The Domino Players, Albright College
In these busy final weeks of the semester, it’s hard to include everything we’d like to accomplish. But I’d hate to have the Domino Player’s production of Sarah Ruhl’s Eurydice pass you by without a word of encouragement from me to attend one of this weekend’s performances. This is one of the most beautifully achieved Albright theatrical productions in recent memory, if, for example, your memory reaches back to Beckett’s Waiting for Godot in 2006. In witty, pointed contemporary language, MacArthur Prize Winner Sarah Ruhl re-envisions the Orpheus and Eurydice myth, centering the drama on Eurydice’s experiences and choices rather than on Orpheus’s courage and desire. The route to hell may pass through a high-rise apartment, but we feel tangibly the thousands of years of meditation on the struggle of art and love with death that lie at its foundations.
Everything you see and hear is exquisite. Artist-in-Residence Jeffrey Lentz and Cocol Bernal have conceived a “world of the play” that recalls the houses of Frank Lloyd Wright, most notably Falling Water. Technical Director Wayne Vettleson has constructed the cantilevered platform, the grate, the panels, and Cocol, along with her loyal and tireless minions, has painstakingly worked these surfaces to create works of art (a foam-rubber sea, a chimney of letters, a rope labyrinth, a clothesline brocade, a pvc spumante, and a waterfall/elevator), all of which abet the action. Student costume designer Kate McGinn has the players perfectly attired for the beach, a wedding party, a trek on the trike, a painting by Magritte, and the business meeting from Hell. And student lighting designer Colin Lang has given his instruments – aimed from above, below and from the sides – crucial and brilliant roles to play in scene after scene. Jeff, of course, fills this world with beautiful speaking, eloquent gestures, gorgeous music, from Fauré and Django Reinhardt to Nat King Cole, graceful two-steps, split-second timing, and theatrical magic to tell a story that is, at once, amusing, edifying, and heart-breaking.

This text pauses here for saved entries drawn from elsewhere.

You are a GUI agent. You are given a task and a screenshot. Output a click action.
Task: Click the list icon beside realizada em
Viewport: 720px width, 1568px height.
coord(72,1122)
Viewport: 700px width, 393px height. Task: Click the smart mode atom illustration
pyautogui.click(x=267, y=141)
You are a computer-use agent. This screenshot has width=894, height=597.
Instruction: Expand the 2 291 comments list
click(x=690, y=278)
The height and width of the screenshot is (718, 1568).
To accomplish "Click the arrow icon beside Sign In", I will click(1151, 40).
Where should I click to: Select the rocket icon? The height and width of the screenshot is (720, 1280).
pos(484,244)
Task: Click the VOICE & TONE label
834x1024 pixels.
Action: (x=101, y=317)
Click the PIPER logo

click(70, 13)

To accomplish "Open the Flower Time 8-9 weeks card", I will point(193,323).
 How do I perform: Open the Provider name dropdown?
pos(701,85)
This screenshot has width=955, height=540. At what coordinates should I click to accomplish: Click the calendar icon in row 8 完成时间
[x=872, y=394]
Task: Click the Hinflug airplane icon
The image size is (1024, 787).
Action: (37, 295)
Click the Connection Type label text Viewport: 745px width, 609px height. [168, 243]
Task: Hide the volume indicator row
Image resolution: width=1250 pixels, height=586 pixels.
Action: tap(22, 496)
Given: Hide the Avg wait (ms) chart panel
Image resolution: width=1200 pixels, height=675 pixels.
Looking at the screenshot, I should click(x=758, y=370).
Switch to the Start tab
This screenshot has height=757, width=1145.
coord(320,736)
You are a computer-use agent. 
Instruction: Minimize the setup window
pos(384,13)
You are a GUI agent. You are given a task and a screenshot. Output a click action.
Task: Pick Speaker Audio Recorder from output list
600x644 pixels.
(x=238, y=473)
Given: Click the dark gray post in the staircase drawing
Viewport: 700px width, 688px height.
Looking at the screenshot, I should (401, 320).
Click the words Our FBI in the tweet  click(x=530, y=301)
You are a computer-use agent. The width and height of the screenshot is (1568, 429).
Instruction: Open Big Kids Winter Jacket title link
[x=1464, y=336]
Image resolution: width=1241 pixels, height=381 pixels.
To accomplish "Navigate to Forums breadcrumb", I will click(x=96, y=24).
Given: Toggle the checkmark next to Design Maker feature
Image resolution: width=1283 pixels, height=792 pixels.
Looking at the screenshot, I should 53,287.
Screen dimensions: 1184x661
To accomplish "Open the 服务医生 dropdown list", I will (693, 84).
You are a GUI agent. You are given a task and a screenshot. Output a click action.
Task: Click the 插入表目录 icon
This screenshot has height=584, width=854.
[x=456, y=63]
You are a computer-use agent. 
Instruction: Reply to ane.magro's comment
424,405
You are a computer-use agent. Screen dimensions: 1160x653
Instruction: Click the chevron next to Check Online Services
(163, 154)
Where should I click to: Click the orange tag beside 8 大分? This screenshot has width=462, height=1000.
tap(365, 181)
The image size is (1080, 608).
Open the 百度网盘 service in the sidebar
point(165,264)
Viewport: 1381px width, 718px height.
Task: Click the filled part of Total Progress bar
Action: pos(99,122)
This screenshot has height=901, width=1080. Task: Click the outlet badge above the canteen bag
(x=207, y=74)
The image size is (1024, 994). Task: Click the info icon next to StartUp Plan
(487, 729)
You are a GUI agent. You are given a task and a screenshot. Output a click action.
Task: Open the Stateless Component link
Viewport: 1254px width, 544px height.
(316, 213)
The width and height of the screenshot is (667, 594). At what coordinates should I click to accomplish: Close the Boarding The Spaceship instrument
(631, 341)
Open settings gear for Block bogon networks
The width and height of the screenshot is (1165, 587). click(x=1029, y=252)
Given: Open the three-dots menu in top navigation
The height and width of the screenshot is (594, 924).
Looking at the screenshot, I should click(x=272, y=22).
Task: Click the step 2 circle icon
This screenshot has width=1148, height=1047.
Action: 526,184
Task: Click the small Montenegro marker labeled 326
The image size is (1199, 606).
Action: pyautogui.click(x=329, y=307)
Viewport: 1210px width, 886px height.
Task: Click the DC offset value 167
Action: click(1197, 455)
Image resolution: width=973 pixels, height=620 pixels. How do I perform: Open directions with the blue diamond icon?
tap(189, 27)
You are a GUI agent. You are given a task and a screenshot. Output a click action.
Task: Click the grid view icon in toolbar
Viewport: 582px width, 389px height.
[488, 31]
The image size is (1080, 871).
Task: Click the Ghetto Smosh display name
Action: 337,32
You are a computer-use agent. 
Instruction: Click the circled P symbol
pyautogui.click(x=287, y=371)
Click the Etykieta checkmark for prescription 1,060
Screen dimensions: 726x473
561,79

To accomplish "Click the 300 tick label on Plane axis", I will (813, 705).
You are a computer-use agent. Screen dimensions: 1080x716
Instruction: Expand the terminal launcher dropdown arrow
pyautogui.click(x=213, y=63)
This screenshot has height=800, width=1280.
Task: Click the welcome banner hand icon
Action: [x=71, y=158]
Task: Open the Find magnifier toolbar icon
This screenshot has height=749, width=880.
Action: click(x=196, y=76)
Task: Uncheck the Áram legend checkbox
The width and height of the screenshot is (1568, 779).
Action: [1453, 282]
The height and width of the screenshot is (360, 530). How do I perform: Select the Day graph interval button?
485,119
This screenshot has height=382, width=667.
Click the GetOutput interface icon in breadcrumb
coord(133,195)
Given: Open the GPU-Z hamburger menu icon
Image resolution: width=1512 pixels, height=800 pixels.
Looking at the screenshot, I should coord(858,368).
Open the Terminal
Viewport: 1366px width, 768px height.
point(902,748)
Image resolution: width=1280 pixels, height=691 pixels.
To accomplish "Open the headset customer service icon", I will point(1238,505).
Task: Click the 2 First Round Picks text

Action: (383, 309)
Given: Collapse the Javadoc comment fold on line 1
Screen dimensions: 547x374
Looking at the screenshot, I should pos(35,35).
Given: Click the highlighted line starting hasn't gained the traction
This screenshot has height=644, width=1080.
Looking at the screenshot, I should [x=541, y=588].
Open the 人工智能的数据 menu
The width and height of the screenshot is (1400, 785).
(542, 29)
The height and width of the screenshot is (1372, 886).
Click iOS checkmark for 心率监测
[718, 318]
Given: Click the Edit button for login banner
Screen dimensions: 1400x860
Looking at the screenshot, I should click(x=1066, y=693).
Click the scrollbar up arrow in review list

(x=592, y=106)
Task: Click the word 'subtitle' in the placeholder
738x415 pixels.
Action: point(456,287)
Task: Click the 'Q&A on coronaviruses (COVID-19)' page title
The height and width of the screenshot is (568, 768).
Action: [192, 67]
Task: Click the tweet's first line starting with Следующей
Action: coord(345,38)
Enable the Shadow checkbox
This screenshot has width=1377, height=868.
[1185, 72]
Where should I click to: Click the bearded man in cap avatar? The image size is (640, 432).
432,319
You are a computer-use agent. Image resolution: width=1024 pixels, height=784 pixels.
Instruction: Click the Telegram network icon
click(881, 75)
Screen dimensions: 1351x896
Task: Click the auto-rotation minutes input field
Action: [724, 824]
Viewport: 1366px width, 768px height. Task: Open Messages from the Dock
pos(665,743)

He has had at his disposal some of our most talented and hardest working actors, from a fresh-faced freshman to Sid Watts, who made his Domino Player debut in 1952. Such is the depth of dedication in the theatre department these days that behind the main cast stands an equally hard-working cover cast, ready to step up and in should the swine flu roam the campus once again. You can check the names of all of these talented players in your program.
Already this production has attracted the admiration of theatre professionals. One critic said, “I was simply blown away by what they’ve accomplished. I can’t get this play out of my head.”
I hope you too will take the opportunity to be blown away. Three performances remain, this Thursday, Friday, and Saturday, November 18-20, 2010 at 8 PM in the Wachovia Theatre.